# Logdaten als XML speichern und lesen



## Jboss (30. Nov 2008)

Hi ihrseits,

folgendes Problem : ich möchte bei jedem Login die Logindaten inkrementell in eine XML-Datei  schreiben und an einer anderen Stelle wieder auslesen. Da ich noch nicht mit XML erfahrung gemacht habe, was könnt ihr mir empfehlen.


danke im voraus


----------



## André Uhres (1. Dez 2008)

Jboss hat gesagt.:
			
		

> ich möchte bei jedem Login die Logindaten inkrementell in eine XML-Datei  schreiben und an einer anderen Stelle wieder auslesen.

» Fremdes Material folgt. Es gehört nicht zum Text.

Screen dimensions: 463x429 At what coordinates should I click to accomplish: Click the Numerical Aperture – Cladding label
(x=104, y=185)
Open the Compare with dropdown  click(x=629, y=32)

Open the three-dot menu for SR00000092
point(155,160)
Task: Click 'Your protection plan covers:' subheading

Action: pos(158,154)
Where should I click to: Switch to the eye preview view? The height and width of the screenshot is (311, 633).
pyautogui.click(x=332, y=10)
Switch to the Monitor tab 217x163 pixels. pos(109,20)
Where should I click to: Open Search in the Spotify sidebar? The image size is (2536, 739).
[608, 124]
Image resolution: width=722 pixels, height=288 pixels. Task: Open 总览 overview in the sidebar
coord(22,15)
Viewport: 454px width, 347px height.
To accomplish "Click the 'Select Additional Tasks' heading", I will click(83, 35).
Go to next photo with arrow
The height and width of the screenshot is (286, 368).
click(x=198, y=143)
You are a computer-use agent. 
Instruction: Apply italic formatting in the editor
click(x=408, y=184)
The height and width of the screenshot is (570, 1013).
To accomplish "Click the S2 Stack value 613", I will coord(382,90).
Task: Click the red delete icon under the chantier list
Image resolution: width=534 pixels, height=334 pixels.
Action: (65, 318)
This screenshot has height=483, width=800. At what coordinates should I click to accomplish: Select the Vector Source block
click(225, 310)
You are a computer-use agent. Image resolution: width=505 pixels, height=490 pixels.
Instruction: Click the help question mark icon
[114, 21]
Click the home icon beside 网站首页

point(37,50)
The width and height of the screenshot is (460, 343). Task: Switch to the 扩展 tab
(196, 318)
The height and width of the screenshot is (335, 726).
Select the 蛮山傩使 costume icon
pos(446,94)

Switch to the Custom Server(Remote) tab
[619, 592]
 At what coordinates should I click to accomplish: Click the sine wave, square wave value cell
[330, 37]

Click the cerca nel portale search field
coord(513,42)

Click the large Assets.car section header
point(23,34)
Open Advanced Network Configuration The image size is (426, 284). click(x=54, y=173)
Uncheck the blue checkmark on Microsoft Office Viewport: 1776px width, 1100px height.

Eine Möglichkeit besteht mit XMLEncoder/XMLDecoder:

```
import java.beans.*;
import java.io.*;
public class XmlTest {
    private XmlTestLogList xmlTestLogList;
    private String filename = "XmlTestLogList.xml";
    public XmlTest() {
        load();
        if(xmlTestLogList == null){
            xmlTestLogList = new XmlTestLogList();
        }
        xmlTestLogList.addLog(System.getProperty("user.name"));
        xmlTestLogList.print();
        save();
    }
    private void save() {
        try {
            XMLEncoder o = new XMLEncoder(new BufferedOutputStream(new FileOutputStream(filename)));
            o.writeObject(xmlTestLogList);
            o.close();
        } catch (IOException e) {
            e.printStackTrace();
        }
    }
    private boolean load() {
        try {
            XMLDecoder d = new XMLDecoder(new BufferedInputStream(new FileInputStream(filename)));
            xmlTestLogList = (XmlTestLogList) d.readObject();
            d.close();
        } catch (FileNotFoundException ex) {
            return false;
        }
        return true;
    }
    public static void main(String[] args) {
        new XmlTest();
    }
}
```


```
import java.util.Date;
public class XmlTestLog {
    private String name;
    private Date date;
    public Date getDate() {
        return date;
    }
    public void setDate(Date date) {
        this.date = date;
    }
    public String getName() {
        return name;
    }
    public void setName(String name) {
        this.name = name;
    }
    @Override
    public String toString() {
        return name + " " + date;
    }
}
```


```
import java.util.ArrayList;
import java.util.Date;
import java.util.List;
public class XmlTestLogList {
    private List<XmlTestLog> xmlTestLogList;
    public XmlTestLogList() {
        xmlTestLogList = new ArrayList<XmlTestLog>();
    }
    public List<XmlTestLog> getXmlTestLogList() {
        return xmlTestLogList;
    }
    public void setXmlTestLogList(List<XmlTestLog> xmlTestLogList) {
        this.xmlTestLogList = xmlTestLogList;
    }
    public void addLog(String name) {
        Date date = new Date();
        XmlTestLog xmlTestLog = new XmlTestLog();
        xmlTestLog.setDate(date);
        xmlTestLog.setName(name);
        xmlTestLogList.add(xmlTestLog);
    }
    public void print() {
        for (XmlTestLog xmlTestLog : xmlTestLogList) {
            System.out.println(xmlTestLog);
        }
    }
}
```


----------



## Jboss (1. Dez 2008)

vielen Dank !


----------